Docker安全隐患及TLS加密通讯
一、Docker 存在的安全问题
1.1 Docker 自身漏洞
- 作为一款开源的应用 Docker 本身在实现上就会有代码缺陷。
- CVE官方记录Docker历史版本共有超过20项漏洞。
- 黑客常用的攻击手段主要有代码执行、权限提升、 信息泄露、权限绕过等。目前 Docker 版本更迭非常快,Docker 用户最好将 Docker 升级为 最新版本。
1.2 Docker 源码问题
Docker 提供了 Docker hub,可以让用户上传镜像,以便其他用户下载,从而快速搭建环境。但同时也带来了一些安全问题
例如:
- 黑客上传恶意镜像 如果有黑客在制作的镜像中植入木马、后门等恶意软件。
(那么环境从一开始就已经不安全了,后续更没有什么安全可言) - 镜像使用有漏洞的软件 Docker Hub 上能下载的镜像里面,75%的镜像都安装了有漏洞的软件。

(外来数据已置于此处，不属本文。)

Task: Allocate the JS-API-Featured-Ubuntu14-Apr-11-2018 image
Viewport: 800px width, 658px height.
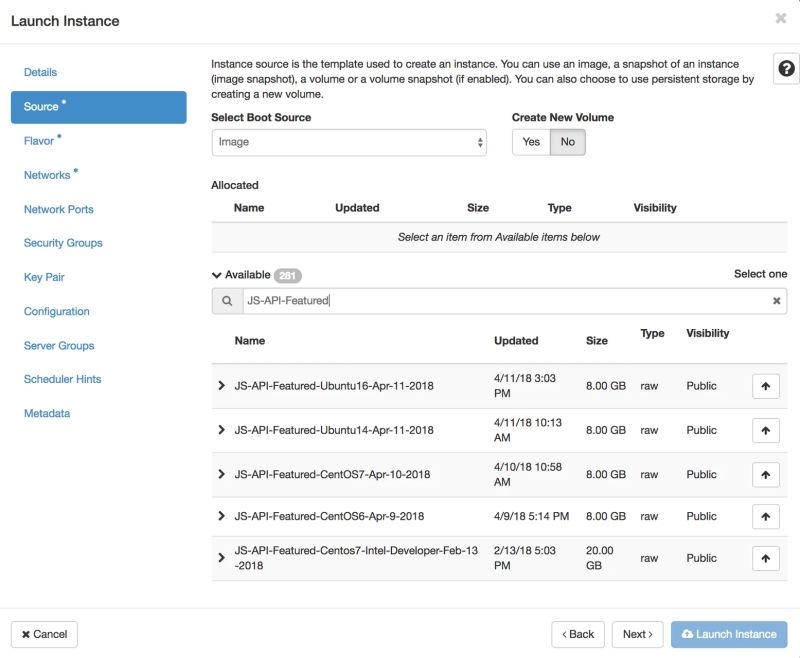Action: (765, 430)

(所以下载镜像后,需要检查里面软件的版本信息,对应的版本是否存在漏洞,并及时更新打上补丁) - 中间人攻击篡改镜像 镜像在传输过程中可能被篡改。
(目前新版本的 Docker 已经提供了相应的校验机制来预 防这个问题)
二、Docker 架构缺陷与安全机制
Docker 本身的架构与机制就可能产生问题,例如这样一种攻击场景,黑客已经控制了宿主机上的一些容器,或者获得了通过在公有云上建立容器的方式,然后对宿主机或其他容器发起攻击。
-
容器之间的局域网攻击
主机上的容器之间可以构成局域网,因此针对局域网的 ARP 欺骗、嗅探、广播风暴等攻 击方式便可以用上。所以,在一个主机上部署多个容器需要合理的配置网络,设置 iptable 规则。 -
DDoS 攻击耗尽资源
Cgroups 安全机制就是要防止此类攻击的,不要为单一的容器分配过多的资源即可避免此类问题。 -
有漏洞的系统调用
Docker与虚拟机的一个重要的区别就是Docker与宿主机共用一个操作系统内核。
一旦宿主内核存在可以越权或者提权漏洞,尽管Docker使用普通用户执行,在容器被入侵时,攻击者还可以利用内核漏洞跳到宿主机做更多的事情。 -
共享root用户权限
如果以 root 用户权限运行容器,容器内的 root 用户也就拥有了宿主机的root权限。
三、Docker 安全基线标准
下面从内核、主机、网络、镜像、容器以及其它等 6 个方 面总结 Docker 安全基线标准。
3.1 内核级别
- 及时更新内核。
- User NameSpace(容器内的 root 权限在容器之外处于非高权限状态)。
- Cgroups(对资源的配额和度量)。
- SELiux/AppArmor/GRSEC(控制文件访问权限)。
- Capability(权限划分)。
- Seccomp(限定系统调用)。
- 禁止将容器的命名空间与宿主机进程命名空间共享。
3.2 主机级别
- 为容器创建独立分区。
- 仅运行必要的服务。
- 禁止将宿主机上敏感目录映射到容器。
- 对 Docker 守护进程、相关文件和目录进行审计。
- 设置适当的默认文件描述符数。
(文件描述符:内核(kernel)利用文件描述符(file descriptor)来访问文件。文件描述符是非负整数。
打开现存文件或新建文件时,内核会返回一个文件描述符。读写文件也需要使用文件描述符来指定待读写的文件) - 用户权限为 root 的 Docker 相关文件的访问权限应该为 644 或者更低权限。
- 周期性检查每个主机的容器清单,并清理不必要的容器。
3.3 网络级别
- 通过 iptables 设定规则实现禁止或允许容器之间网络流量。
- 允许 Docker 修改 iptables。
- 禁止将 Docker 绑定到其他 IP/Port 或者 Unix Socket。
- 禁止在容器上映射特权端口。
- 容器上只开放所需要的端口。
- 禁止在容器上使用主机网络模式。